Saved entries
════════════════════

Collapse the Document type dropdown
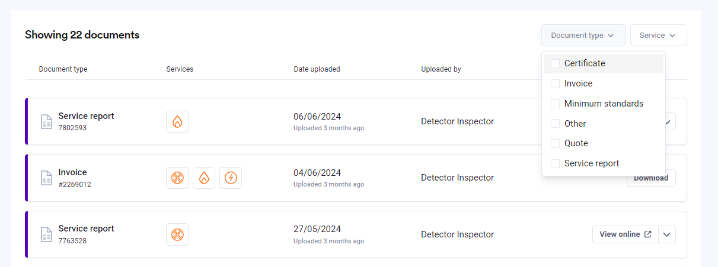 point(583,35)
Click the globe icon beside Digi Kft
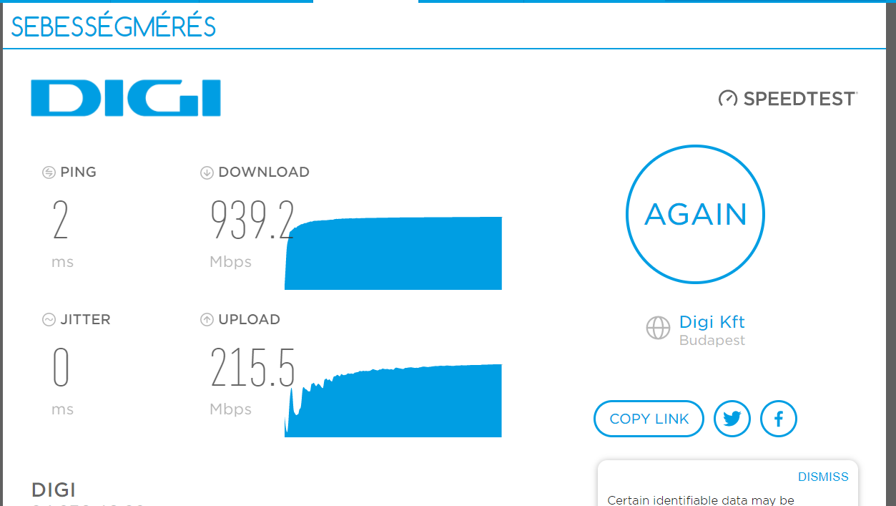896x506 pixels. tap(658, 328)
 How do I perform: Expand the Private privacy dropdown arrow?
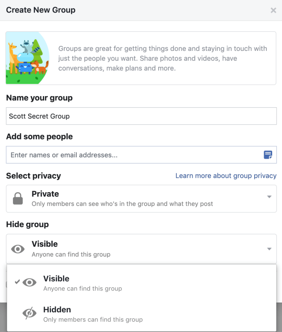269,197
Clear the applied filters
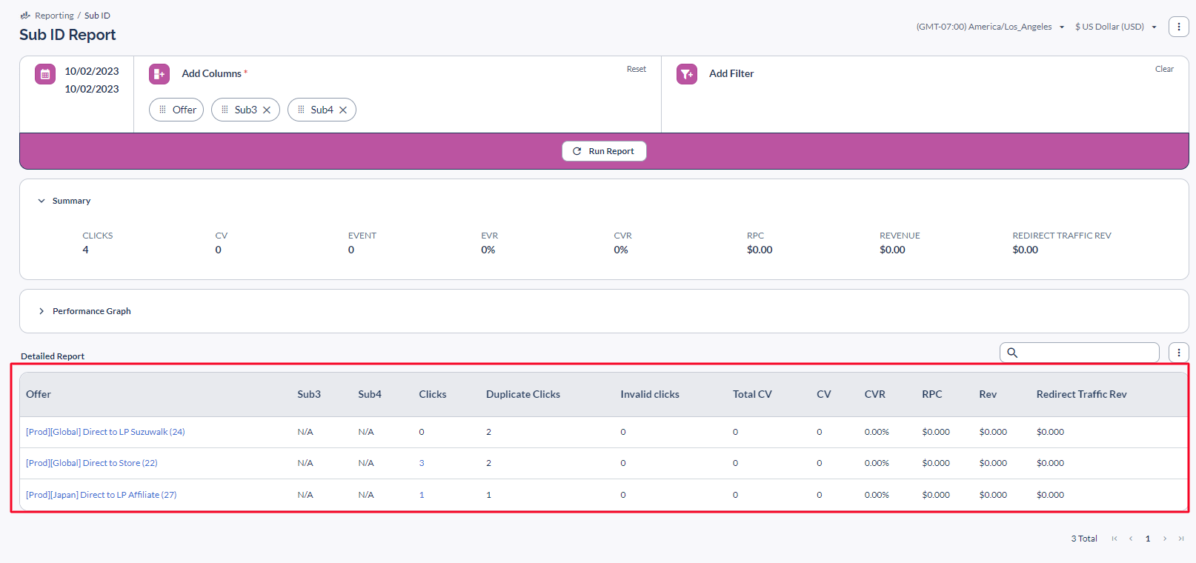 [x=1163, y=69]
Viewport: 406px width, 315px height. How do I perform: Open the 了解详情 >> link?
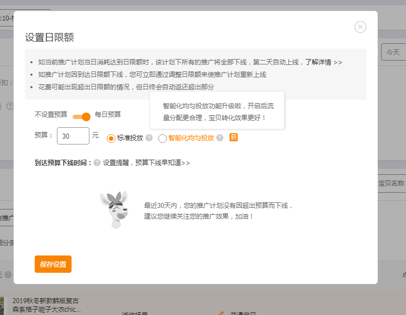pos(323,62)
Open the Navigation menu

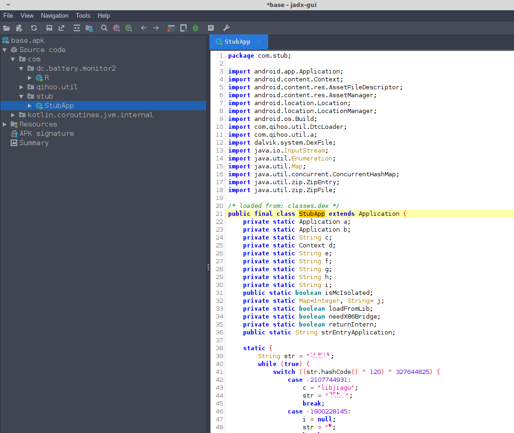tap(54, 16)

════════════════════

▶ **The problem**
The entries above need to be repeated word for word, minus their pictures.

▶ **Output below**
Collapse the Document type dropdown
 point(583,35)
Click the globe icon beside Digi Kft
896x506 pixels. tap(658, 328)
 How do I perform: Expand the Private privacy dropdown arrow?
269,197
Clear the applied filters
 [x=1163, y=69]
Viewport: 406px width, 315px height. How do I perform: Open the 了解详情 >> link?
pos(323,62)
Open the Navigation menu

tap(54, 16)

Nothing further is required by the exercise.